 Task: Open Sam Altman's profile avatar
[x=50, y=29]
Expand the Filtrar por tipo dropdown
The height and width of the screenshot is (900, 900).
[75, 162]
* * *
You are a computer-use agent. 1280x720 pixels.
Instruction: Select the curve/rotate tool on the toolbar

# Work instructions
Your reply is to repeat, unchanged, the lines above running from the one with "You are a computer-use" up to and including the one with "Instruction: Select the".

# Expected output
You are a computer-use agent. 1280x720 pixels.
Instruction: Select the curve/rotate tool on the toolbar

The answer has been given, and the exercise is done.